[Excerto]
________________
Tuesday, March 29, 2011

A Jimi...


...parece saber sempre o que estou a sentir. Por isso é que hoje ainda não parou de me dar mimo. Ela e o homónimo, às voltas na aparelhagem.


decapitada ao fim da tarde

a minha cabeça tão longe das minhas mãos, flutuando num silêncio de óleo que não se mistura com a água da chuva e que a água da chuva só serve para aumentar. mas, dizia, a minha cabeça flutuando longe, e eu incapaz de a controlar, quis fechar os olhos para que neles ninguém visse o silêncio (que venha alguém fechar-mos com a palma da mão), mas os olhos teimaram abertos, dois poços de lodo viscoso esperando o descuido de um pé a escorregar neles, que o silêncio partilhado é um silêncio menor.

Monday, March 28, 2011

com a neura

1.porque ainda não parou de chover; 2.porque esta mudança de hora me buliu com o sistema; 3.porque tenho que estudar e tudo o que tenho para estudar é o cúmulo do desinteressante; 4.porque esturriquei ligeiramente o ombro de uma camisa que usei apenas uma vez, a tentar passá-la a ferro; 5.e porque ainda falta tanto para:

Saturday, March 26, 2011

Fecho os olhos à escuridão
que corre fora das janelas fechadas
as mãos com os teus beijos guardados
dentro de mim a luz
que os meus olhos sussurram
obscuros como tu dizes
o meu nome à flor dos lábios
do fundo da noite
da curva do chão do corpo
espiral ressoando o teu nome
no silêncio do meu coração
que encontra na solidão
a forma de estar contigo.

Hoje há (muito) bom cinema na 2

Há folgas que valem muito a pena. Hoje é noite de rever "A outra margem". Peguem nas mantinhas e, se sensíveis como eu, nos lenços de papel e enjoy!


Wednesday, March 23, 2011

Internacional do fetiche


abri o blogue, olhei rapidamente para a lista de outras paragens e achei que em "O caderno de Saramago" o título era "Internacional do Bondage". Por uma fracção de segundo fiquei animada. Afinal, depois do Dia Mundial do Orgasmo e do Dia Nacional das Zonas Húmidas, faltava um dia dedicado a um fetiche específico.

extinto

o incêndio aumentado no meu corpo crescendo no vendaval de loucura sobre a cúpula verde da minha juventude. vejo a resina perfumada e inflamável, escorrendo lentamente do golpe que a tua mão vibrou em mim, no fim do teu corpo, lenta chama azul de álcool ou brasa de torga retorcida. verdade funda de intimidade violenta: a minha pressa e o teu espanto, a minha vontade e os teus olhos feiticeiros adornados de penas que trazes para construir as asas do meu corpo, ave súbita de labareda, que logo logo torna à cinza: fénix ao contrário.
________________
[Dados fornecidos]
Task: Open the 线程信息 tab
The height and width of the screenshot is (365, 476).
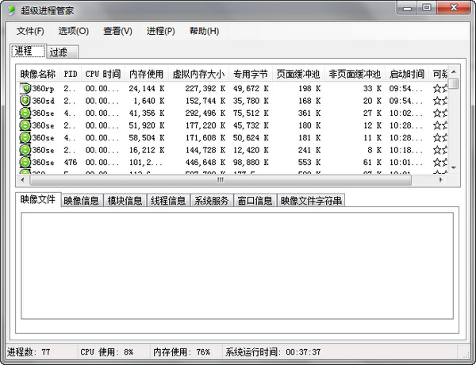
________________
[O que se pede] Atualize tudo desde "Tuesday, March 29, 2011" até "um silêncio menor." no excerto, trocando "óleo" por "azeite".

[Resultado do exercício]
Tuesday, March 29, 2011

A Jimi...


...parece saber sempre o que estou a sentir. Por isso é que hoje ainda não parou de me dar mimo. Ela e o homónimo, às voltas na aparelhagem.


decapitada ao fim da tarde

a minha cabeça tão longe das minhas mãos, flutuando num silêncio de azeite que não se mistura com a água da chuva e que a água da chuva só serve para aumentar. mas, dizia, a minha cabeça flutuando longe, e eu incapaz de a controlar, quis fechar os olhos para que neles ninguém visse o silêncio (que venha alguém fechar-mos com a palma da mão), mas os olhos teimaram abertos, dois poços de lodo viscoso esperando o descuido de um pé a escorregar neles, que o silêncio partilhado é um silêncio menor.